The incremental cost-effectiveness ratios of COM vs. POMA were high and POMB dominated COM, which indicated that COM would not be cost-effective in comparison to POMs in the Finnish setting or in most of the European settings. Although COM produced marginally more QALYs (0.001) vs. POMA due to false positives and negatives related to PEUS use, it was far too expensive to achieve reasonable cost-effectiveness. At €24,406 willingness to pay/QALY gained, POM had 95%–100% cost-effectiveness probability.

The osteoporosis management costs were reduced when PEUS was included. The additional cost due to the FPT assignment being based on the PEUS was small in comparison with the total costs. The results were sensitive to the large-scale changes in the FPT, DXA-associated costs, and T-score. However, POMs remained cost-effective vs. COM in the extensive sensitivity analyses.

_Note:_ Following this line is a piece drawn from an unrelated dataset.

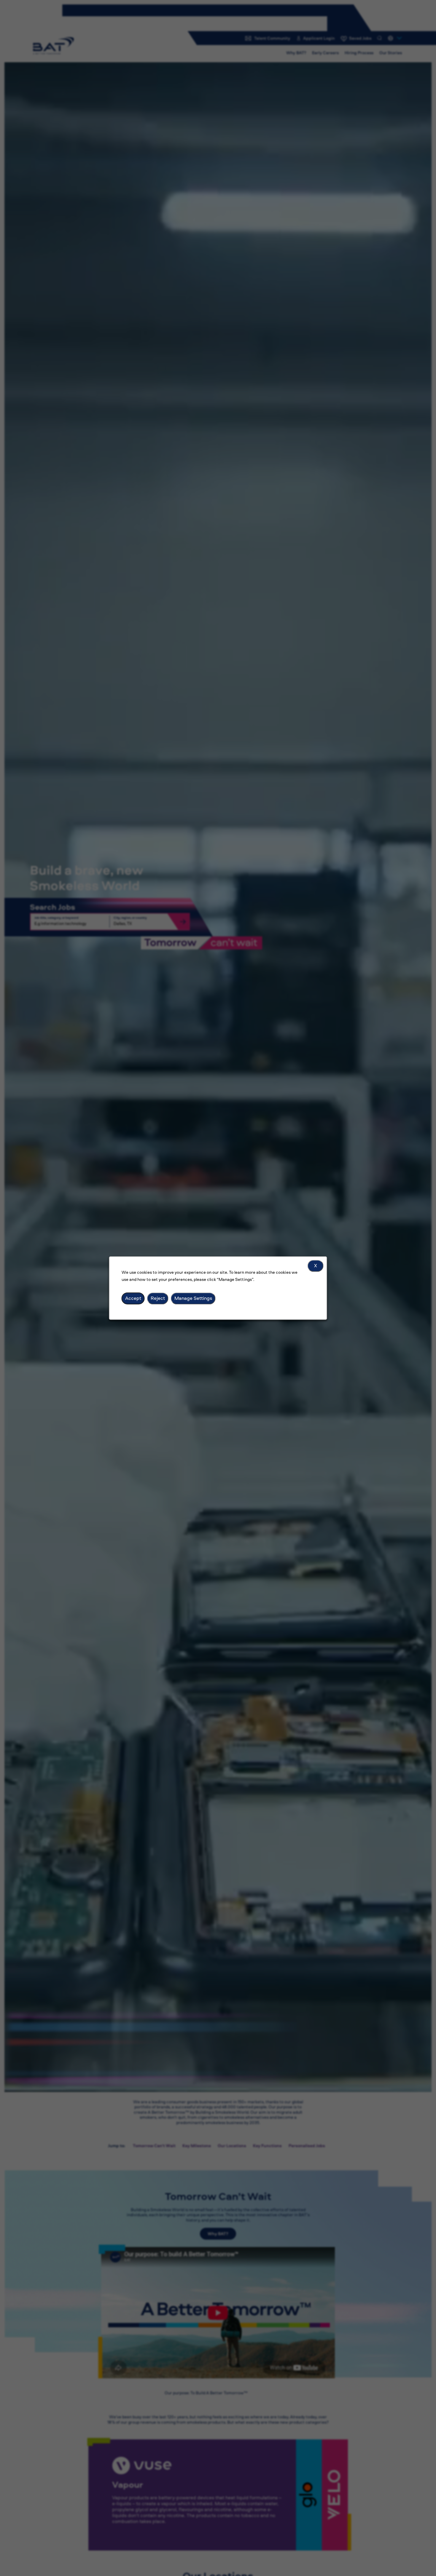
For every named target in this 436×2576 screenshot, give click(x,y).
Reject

Based on the explorative analyses, osteoporosis should be detected early and preferably before osteoporotic fracture, T-score has significant impact on the cost-effectiveness, and FPT should be initiated for osteoporosis and used persistently. If 40,000 women were screened per year and FPT was initiated for the osteoporotic, POMA or POMB could easily result in average annual savings of ~€5 or €3 million in the limited social and health care budgets, respectively.

However, evaluation with decision analytical modeling is a simplification of the complex reality. A typical approach is analysis using trial-based efficacy outcomes alone and a demonstration that the intervention may work in optimal and controlled settings. A more difficult and realistic modeling framework was carried out here. As examples, real-world, evidence-based health-related quality of life and persistence, and conservative sensitivity and specificity thresholds for PEUS were used.

Further conservative assumptions were made. For example, DXA measurement was assumed to be 100% accurate, which may not be true due to various human errors, calibration issues or hardware faults. Alendronate FPT was assumed to result in disutility. Sensitivity and specificity of PEUS were accounted for. A partial consequence of this was that especially POMA led to marginally fewer QALYs in comparison with COM. However, the average difference was only 0.001 QALYs (0.03%), which is a negligible difference.

In a larger scope, the PEUS2529 just recently received a new reimbursement code (0508T: pulse-echo ultrasound bone density measurement resulting in indicator of axial bone mineral density, tibia) from the American Medical Association.72 Considering the previously published evidence on the PEUS method,25,26,29 the American Medical Association reimbursement,72 and the cost-effectiveness results reported here, the use of PEUS as a part of the POM pathway for screening and diagnostics in 65- to 80-year-old postmenopausal Caucasian women is supported.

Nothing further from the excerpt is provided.